I Schachspielen und Radfahren

Die Stadt der Arbeiterkinder lernt die Zwischenzeiten zu genießen. Auf eine Schachpartie unter der Mittagssonne treffen Menschen in schimmernden Anzügen auf pensionierte Linzbewohner, Männerrunden als Zaungäste fachsimpeln mit vereinzelten Frauen im Vorübergehen über den nächsten Zug. Der Fleck am Hauptplatz ist von Vormittag bis abends Zentrum für das Spiel der Könige. Selbst König sein für eine halbe Stunde in dieser Stadt, deren Entwicklungen und Geschick von wenigen Königen durch die Jahrzehnte hin geleitet und bestimmt werden. Erst wenige Jahre an Entwicklungen und Veränderungen haben eine Handvoll Mädchen hinter sich, die, aufgestellt im Kreis, ihre eigene Zwischenzeit im Schultag spielend verbringen. Gerüstet und versorgt stehen sie ihren Stahlburschen, summend und schwirrend fliegen sie von Runde zu Runde als Voestalbienen. Und wer sich mitten in ihrem Schwarm wieder findet, bekommt von stolzen Gesichtern die Errungenschaft der Leiberln aus dem antastbaren Geschichtswerk präsentiert, in blau und rosa.
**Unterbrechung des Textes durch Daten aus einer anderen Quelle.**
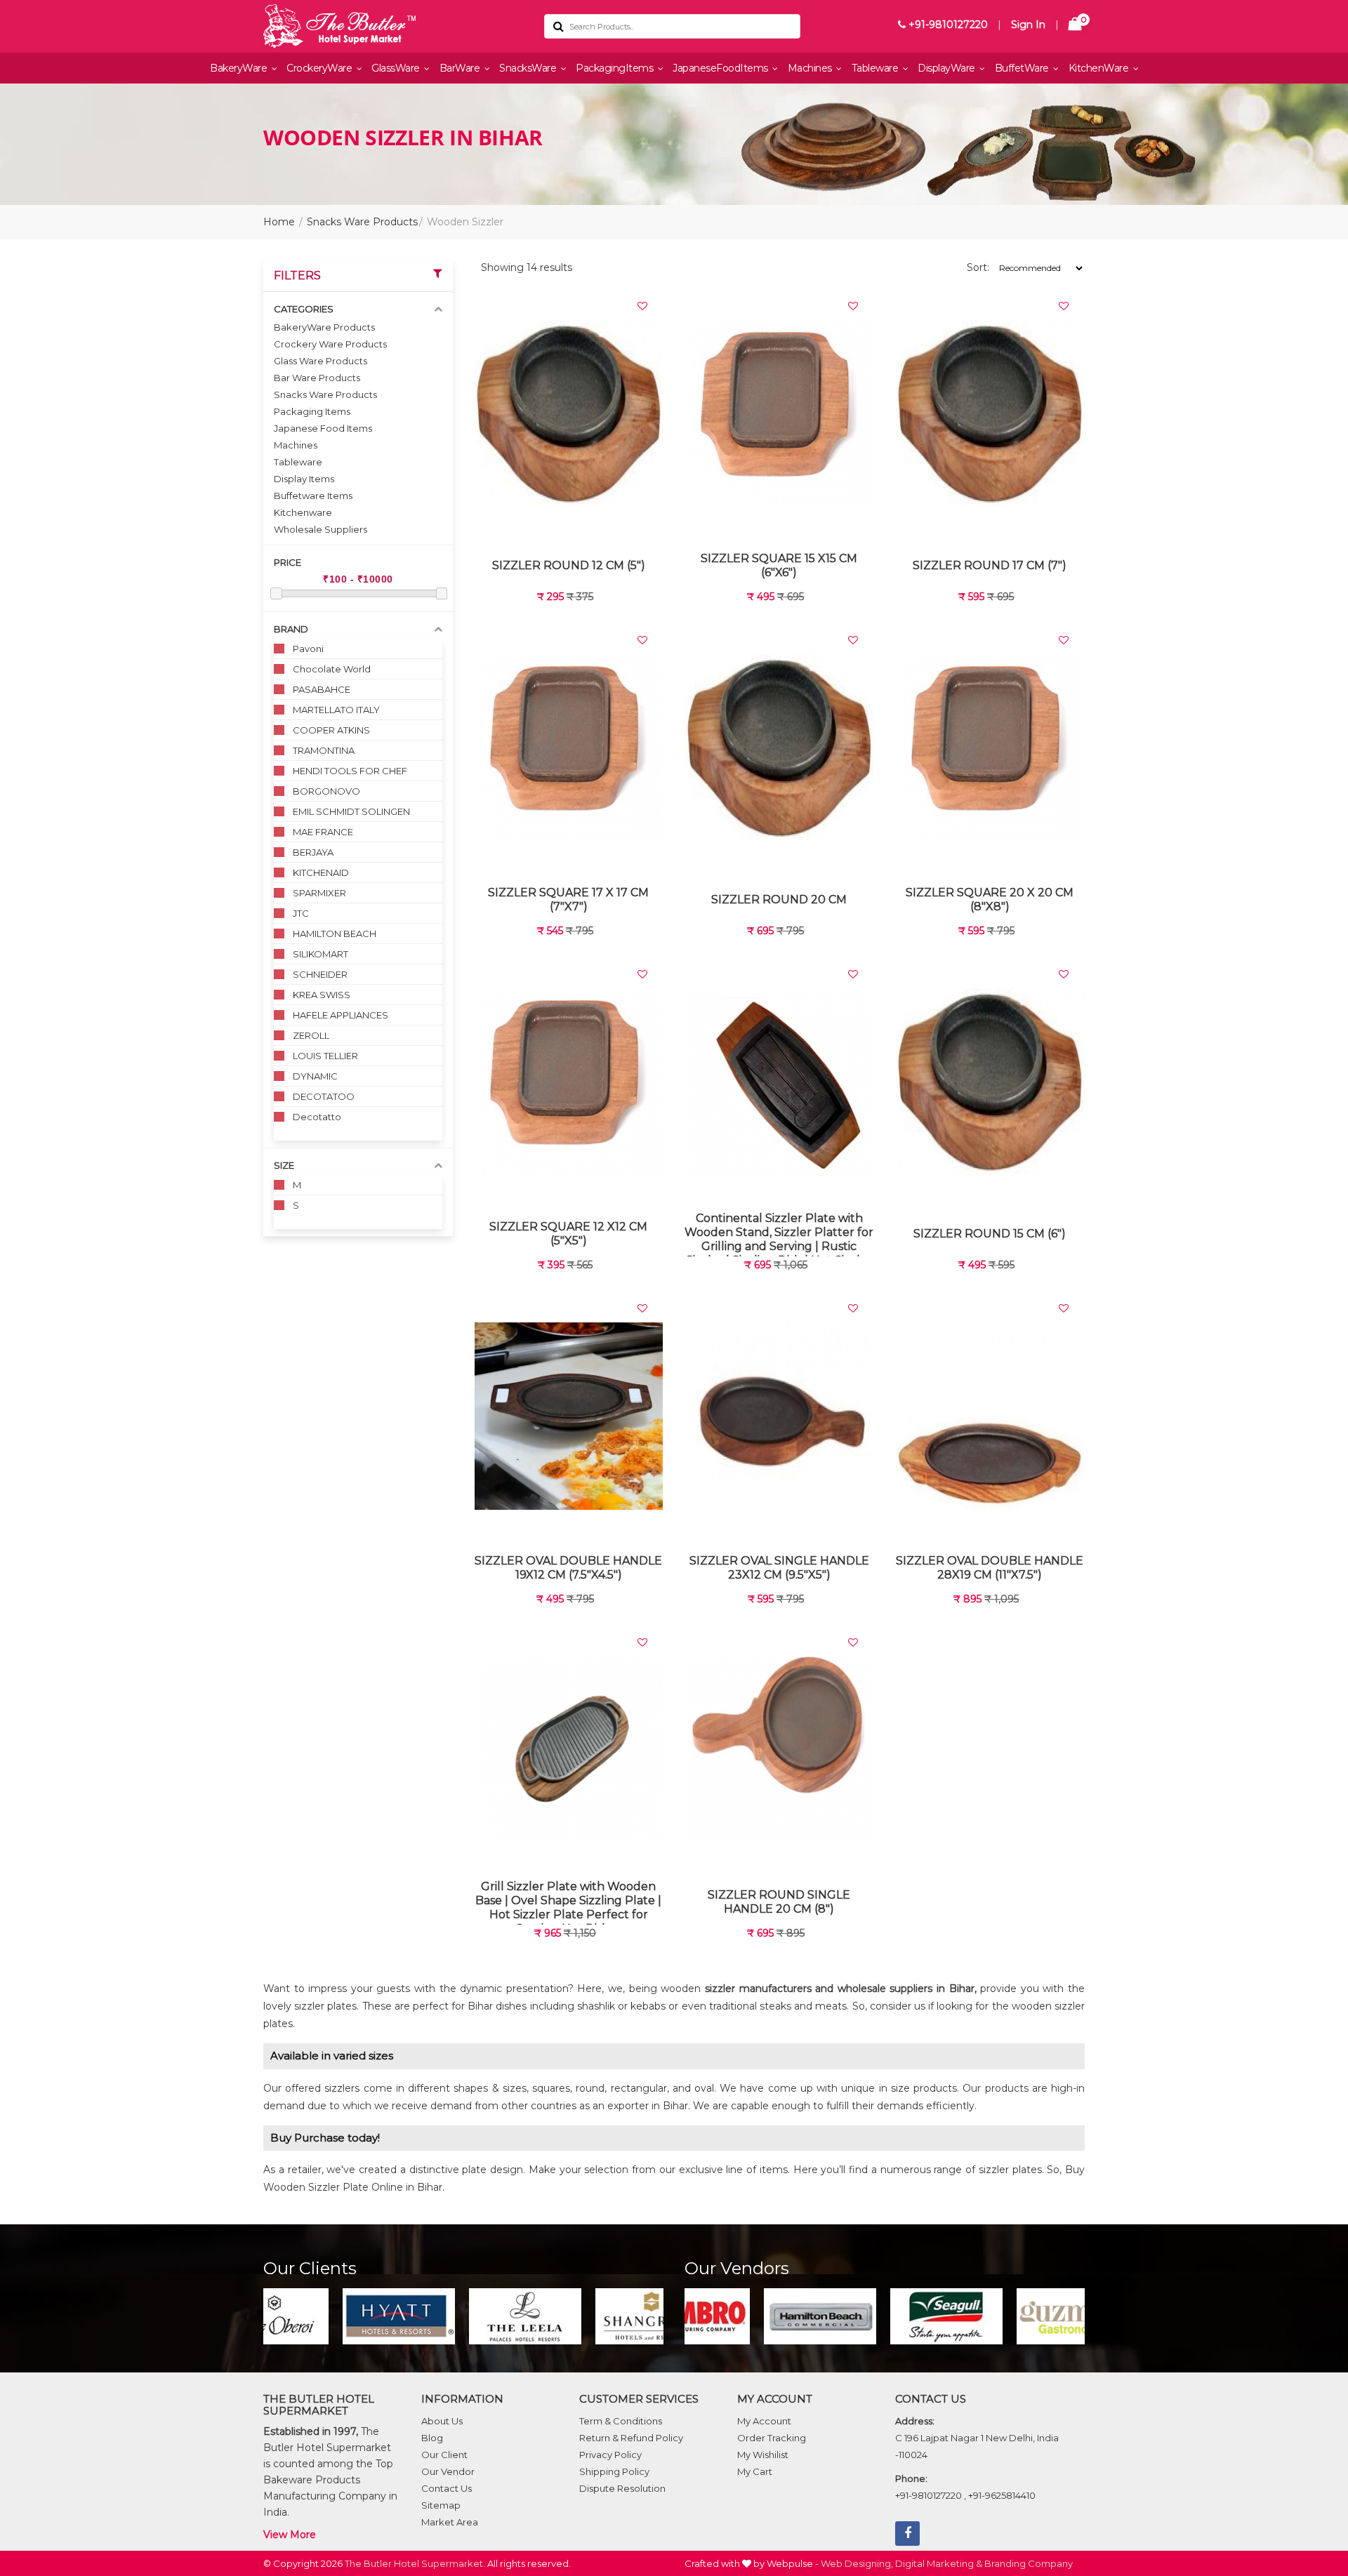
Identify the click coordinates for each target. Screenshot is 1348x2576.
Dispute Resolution (622, 2488)
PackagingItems (616, 68)
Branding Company (1028, 2563)
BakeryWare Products (324, 327)
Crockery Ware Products (330, 344)
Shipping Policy (614, 2471)
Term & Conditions (620, 2420)
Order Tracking (771, 2437)
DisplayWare (947, 68)
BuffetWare (1023, 68)
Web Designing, (857, 2563)
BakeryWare (240, 68)
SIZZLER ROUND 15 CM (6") (989, 1233)
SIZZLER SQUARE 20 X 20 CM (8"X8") (989, 899)
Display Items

Wir lernen hier: Kinder wie auch Erwachsene spielen hier. Ob Arbeiterkind oder nicht. Mit offenen Augen auf offenen Plätzen. Ohne Tricks, dafür mit Geduld. Und niemand lässt sich in die Karten oder in die Gedanken schauen – denn wenn erlaubt ist, muss nicht verboten werden. So heißt es dann auch nicht: Autofahren verboten / Fußgängerzone, sondern: Rad Fahren (neben den Fußgängern, Anm. der Verfasserinnen) erlaubt.